Scottish Daily Mail

Want to pass that exam? Plunge your hand in an ice bucket

- CHRISTOPHE­R STEVENS

THE STRESS TEST by Professor Ian Robertson (Bloomsbury £16.99)

ON AN April morning in 1986, as university tutor Brian Keenan walked to work along a Beirut street, his path was blocked by an old Mercedes. Four gunmen got out and forced him into the car, ordering him to lie on the floor.

Keenan refused. He neither obeyed nor fought back: instead, he bowed his head, resting it on a kidnapper’s knees. ‘This seemed to cause much confusion,’ he noted later with satisfacti­on.

Held hostage by Islamic fundamenta­lists, Keenan waged a constant war of resistance, exerting all the control he could, even while blindfolde­d and chained. He emerged after four and a half years, physically weak but mentally stronger than he had ever been.

This story supplies the key to Ian Robertson’s study of why some people are broken by traumatic events, while others take inspiratio­n from their trials. The Dublin neuroscien­tist and psychology professor has been fascinated throughout his career by the effects that thoughts and emotions can have on our little grey cells.

His excellent 1999 book Mind Sculpture explored how constant use can expand specific portions of the brain, just as exercise makes muscles grow bigger. Learn a language, a musical instrument, or Braille, and — as your cortex is stimulated — it will change and grow. Experience­s rewire the brain.

And if the experience is bad, the effect can be catastroph­ic. A single disaster, such as a burglary or a beating, can permanentl­y change the personalit­y, leaving the victim a wreck — sometimes afraid to leave the house, or even suicidal.

Drawing on case histories from his 40-year career, Robertson methodical­ly analyses different instinctiv­e responses to stress. He produces evidence that pain and anxiety can help us perform better: for instance, a good learning aid is to plunge one hand into a bucket of ice — the discomfort doesn’t merely focus the mind but creates longer, more accurate memories.

Yet one businessma­n was almost driven to a breakdown by stress after he embarrasse­d himself by forgetting his speech at a convention.

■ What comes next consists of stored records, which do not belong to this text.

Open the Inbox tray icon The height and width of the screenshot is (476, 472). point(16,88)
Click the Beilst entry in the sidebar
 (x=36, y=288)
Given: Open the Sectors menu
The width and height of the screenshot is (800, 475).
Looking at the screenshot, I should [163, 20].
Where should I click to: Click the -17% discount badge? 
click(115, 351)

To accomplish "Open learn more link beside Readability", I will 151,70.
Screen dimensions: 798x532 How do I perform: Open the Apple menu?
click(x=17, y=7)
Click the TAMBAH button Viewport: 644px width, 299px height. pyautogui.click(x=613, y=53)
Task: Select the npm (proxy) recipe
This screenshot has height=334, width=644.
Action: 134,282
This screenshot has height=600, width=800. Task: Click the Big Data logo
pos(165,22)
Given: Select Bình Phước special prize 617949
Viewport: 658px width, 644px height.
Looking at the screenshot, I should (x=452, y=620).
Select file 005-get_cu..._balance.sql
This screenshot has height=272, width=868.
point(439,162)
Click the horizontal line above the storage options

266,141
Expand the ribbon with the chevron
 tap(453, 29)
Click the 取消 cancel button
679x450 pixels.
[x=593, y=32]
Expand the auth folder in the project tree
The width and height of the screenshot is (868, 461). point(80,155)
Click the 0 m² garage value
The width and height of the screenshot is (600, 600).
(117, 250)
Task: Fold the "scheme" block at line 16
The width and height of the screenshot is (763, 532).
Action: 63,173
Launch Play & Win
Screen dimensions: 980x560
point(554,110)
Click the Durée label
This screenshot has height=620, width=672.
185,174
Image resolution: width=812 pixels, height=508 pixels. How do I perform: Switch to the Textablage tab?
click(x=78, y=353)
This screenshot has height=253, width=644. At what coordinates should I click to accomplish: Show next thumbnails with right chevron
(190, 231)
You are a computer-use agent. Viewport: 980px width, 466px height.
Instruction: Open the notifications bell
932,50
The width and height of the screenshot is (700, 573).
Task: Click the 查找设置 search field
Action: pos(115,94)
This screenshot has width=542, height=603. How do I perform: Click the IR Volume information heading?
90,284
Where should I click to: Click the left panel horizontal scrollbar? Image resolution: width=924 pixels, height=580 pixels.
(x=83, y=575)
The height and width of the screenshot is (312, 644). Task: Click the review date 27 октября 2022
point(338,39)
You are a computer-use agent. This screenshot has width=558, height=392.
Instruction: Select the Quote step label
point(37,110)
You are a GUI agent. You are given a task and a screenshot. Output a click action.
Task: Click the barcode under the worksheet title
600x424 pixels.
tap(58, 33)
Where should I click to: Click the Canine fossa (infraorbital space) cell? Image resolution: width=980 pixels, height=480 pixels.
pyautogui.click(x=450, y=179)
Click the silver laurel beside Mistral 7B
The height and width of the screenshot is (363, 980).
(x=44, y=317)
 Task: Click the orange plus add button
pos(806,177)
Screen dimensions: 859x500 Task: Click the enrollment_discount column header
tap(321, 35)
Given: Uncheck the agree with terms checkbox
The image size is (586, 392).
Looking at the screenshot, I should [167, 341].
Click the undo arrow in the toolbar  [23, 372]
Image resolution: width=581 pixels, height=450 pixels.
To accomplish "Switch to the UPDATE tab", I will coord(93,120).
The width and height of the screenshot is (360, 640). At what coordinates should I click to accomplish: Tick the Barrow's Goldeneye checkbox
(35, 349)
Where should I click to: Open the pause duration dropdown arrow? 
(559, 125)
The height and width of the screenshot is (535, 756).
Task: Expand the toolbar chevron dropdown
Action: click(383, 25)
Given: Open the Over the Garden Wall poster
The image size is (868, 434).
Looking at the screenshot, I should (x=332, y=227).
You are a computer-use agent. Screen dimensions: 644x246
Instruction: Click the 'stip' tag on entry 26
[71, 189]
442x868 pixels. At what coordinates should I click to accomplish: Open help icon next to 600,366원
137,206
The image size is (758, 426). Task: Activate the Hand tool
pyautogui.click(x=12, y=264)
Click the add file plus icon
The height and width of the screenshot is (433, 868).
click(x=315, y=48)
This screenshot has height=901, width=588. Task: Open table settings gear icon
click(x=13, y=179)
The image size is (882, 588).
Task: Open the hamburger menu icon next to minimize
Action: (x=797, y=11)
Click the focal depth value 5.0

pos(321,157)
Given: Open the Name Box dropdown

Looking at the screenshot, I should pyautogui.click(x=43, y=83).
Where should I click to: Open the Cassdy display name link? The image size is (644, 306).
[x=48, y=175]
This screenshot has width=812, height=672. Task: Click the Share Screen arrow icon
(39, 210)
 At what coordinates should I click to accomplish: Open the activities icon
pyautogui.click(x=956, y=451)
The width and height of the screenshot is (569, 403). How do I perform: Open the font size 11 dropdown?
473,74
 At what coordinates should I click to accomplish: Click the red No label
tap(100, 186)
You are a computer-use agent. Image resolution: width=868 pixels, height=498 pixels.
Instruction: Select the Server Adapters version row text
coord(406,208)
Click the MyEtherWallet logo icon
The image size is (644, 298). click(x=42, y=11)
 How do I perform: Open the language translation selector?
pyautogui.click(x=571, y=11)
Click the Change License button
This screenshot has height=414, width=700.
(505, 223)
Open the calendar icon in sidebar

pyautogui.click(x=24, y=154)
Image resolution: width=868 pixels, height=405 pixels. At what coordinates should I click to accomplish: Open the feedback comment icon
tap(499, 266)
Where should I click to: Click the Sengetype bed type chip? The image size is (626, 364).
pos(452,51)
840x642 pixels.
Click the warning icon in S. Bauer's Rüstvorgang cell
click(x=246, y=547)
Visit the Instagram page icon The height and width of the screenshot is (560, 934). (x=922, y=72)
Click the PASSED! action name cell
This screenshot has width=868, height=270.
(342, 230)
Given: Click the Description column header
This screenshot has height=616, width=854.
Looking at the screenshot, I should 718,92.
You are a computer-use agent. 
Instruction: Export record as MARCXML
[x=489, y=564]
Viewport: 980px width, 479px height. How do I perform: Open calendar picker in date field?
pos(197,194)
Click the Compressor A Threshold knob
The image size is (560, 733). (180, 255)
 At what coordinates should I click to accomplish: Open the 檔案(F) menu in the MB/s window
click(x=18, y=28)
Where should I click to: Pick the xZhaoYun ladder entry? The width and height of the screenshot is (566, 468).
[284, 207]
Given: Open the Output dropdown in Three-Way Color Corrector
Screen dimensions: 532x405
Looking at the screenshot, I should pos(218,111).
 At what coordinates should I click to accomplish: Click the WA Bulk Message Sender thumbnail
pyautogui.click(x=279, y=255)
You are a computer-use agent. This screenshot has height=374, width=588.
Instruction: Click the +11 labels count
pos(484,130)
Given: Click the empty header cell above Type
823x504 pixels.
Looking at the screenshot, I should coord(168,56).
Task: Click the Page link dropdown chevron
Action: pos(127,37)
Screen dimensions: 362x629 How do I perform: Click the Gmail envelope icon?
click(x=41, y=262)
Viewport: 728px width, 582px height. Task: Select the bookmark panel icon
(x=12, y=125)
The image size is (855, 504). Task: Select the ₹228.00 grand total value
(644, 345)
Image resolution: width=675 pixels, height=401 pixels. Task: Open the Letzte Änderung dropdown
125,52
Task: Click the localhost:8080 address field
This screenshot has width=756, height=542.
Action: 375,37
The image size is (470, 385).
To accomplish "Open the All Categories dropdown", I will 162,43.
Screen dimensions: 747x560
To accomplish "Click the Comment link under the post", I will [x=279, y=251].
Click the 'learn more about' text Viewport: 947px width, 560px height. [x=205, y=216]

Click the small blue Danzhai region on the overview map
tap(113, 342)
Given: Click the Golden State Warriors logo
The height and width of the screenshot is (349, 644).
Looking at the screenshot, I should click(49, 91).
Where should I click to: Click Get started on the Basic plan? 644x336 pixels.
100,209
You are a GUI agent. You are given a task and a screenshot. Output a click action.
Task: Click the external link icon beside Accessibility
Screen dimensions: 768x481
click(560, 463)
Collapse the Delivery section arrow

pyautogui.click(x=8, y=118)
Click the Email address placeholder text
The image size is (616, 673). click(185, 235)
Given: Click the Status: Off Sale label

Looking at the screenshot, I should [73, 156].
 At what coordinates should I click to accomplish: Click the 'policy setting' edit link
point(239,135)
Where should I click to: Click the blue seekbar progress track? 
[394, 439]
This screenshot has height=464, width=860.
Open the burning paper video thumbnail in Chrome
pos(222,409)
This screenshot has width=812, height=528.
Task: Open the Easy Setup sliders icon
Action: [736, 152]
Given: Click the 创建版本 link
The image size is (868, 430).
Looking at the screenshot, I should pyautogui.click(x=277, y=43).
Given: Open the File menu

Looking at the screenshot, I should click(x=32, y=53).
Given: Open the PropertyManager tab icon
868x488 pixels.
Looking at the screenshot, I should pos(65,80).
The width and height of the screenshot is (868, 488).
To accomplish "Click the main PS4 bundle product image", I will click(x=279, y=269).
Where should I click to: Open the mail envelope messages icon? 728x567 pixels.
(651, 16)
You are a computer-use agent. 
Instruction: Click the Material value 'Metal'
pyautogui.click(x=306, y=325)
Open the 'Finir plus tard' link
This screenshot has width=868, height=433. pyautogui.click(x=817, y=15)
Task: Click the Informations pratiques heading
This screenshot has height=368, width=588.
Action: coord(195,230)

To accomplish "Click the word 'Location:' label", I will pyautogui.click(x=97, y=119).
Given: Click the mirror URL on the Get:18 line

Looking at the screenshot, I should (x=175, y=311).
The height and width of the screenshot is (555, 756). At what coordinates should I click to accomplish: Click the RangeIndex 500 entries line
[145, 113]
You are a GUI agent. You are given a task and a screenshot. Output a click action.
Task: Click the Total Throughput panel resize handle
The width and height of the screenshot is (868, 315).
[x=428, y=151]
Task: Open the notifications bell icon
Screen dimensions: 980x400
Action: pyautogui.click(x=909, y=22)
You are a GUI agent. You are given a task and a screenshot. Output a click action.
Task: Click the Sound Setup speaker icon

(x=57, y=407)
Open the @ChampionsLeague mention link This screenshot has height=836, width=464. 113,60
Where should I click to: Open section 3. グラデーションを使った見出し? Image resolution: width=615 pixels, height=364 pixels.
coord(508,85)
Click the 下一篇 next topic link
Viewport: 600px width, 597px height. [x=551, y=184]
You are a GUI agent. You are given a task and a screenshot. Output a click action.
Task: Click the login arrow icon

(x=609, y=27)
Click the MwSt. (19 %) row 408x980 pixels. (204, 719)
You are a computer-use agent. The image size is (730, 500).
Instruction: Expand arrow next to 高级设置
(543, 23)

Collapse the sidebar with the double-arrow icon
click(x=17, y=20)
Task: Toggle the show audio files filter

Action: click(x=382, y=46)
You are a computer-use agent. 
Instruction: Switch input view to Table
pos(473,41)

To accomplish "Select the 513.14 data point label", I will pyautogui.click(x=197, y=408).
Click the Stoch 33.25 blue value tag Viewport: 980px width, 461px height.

How can one man be strengthen­ed by his ordeal as a hostage, while another is shattered by public speaking? Robertson argues convincing­ly that the sensation of control or helplessne­ss is crucial: it shapes the brain.

Popular science writers are prey to two main flaws, laboured analogies and excessive jargon, and Robertson is occasional­ly guilty of both. The book opens and closes with a heavy-handed parable about computer software which would have been better removed. But these dry patches are rare.

Chapter one, which explains why the world’s most dangerous roads are the straight ones (drivers get bored and drift off the side), includes a 25-question test to assess how absent-minded you are. Chapter three, on how to win a penalty shoot-out (strike the ball to the goalie’s left — keepers dive to the right 70 per cent of the time), reveals how a happy dog wags its tail differentl­y from a stressed-out one.

A study into 33 pairs of identical twins in Sweden shows that the strongest defence against senile dementia is a good education. Too much television, on the other hand, saps the brain and leaves us ‘passive and drowsy’ — bad news for TV critics like me, of course.

And if you wish you could afford to take early retirement... don’t. In France, where many people quit work in their late 50s, mental agility declines steeply after the age of 60. In America, where most people work for another decade, their brains stay as sharp as ever.

Stress, it seems, really is good for you — as long as you feel in control.